According to NASA, the comet is 129 kilometres across, and its nucleus is about 50 times larger than most-known comets.
It is estimated to weigh an incredible 500 trillion tons.
Named C/2014 UN271 (Bernardinelli-Bernstein), NASA said it is "barrelling this way" from the edge of the solar system towards us.
But don't panic! It won't get closer than 1.6 billion kilometres to the Sun, or roughly the same distance away as Saturn.
"This comet is literally the tip of the iceberg for many thousands of comets that are too faint to see in the more distant parts of the solar system," said David Jewitt, a professor of planetary science and astronomy at the University of California, Los Angeles (UCLA) and co-author of the new study in The Astrophysical Journal Letters.

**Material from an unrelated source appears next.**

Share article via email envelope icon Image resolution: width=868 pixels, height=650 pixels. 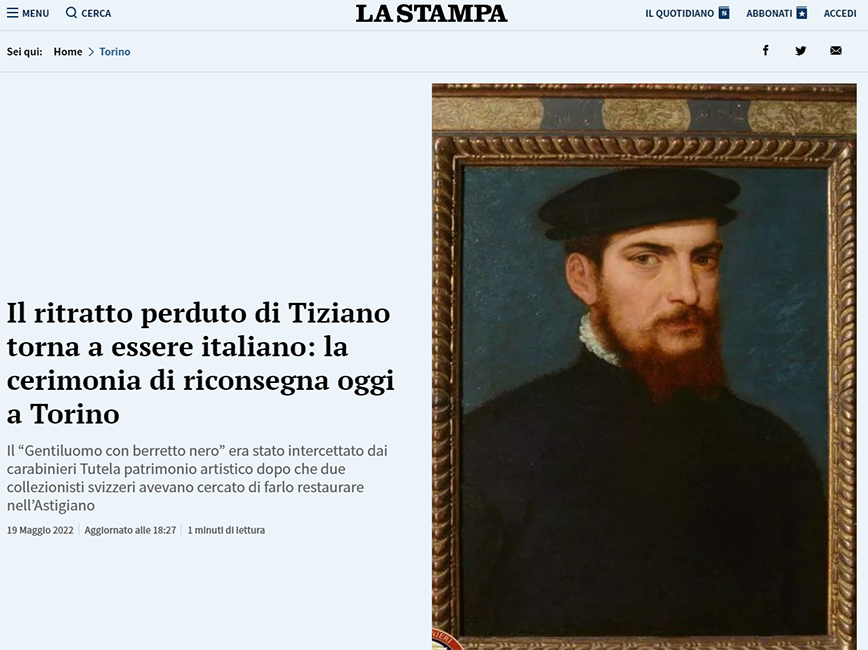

" We've always suspected this comet had to be big because it is so bright at such a large distance. Now we confirm it is."
Comet C/2014 UN271 was first observed in November 2010, from archival images from the Dark Energy Survey at the Cerro Tololo Inter-American Observatory in Chile.
New research into the comet saw the Hubble Telescope take five photos of it on January 8, 2022.
Because it is still so far away, the research team used a computer model to compare the brightness of the comet's nucleus to other known ones.
"This is an amazing object, given how active it is when it's still so far from the Sun," said the research paper lead author Man-To Hui of the Macau University of Science and Technology, Taipa, Macau.
"We guessed the comet might be pretty big, but we needed the best data to confirm this."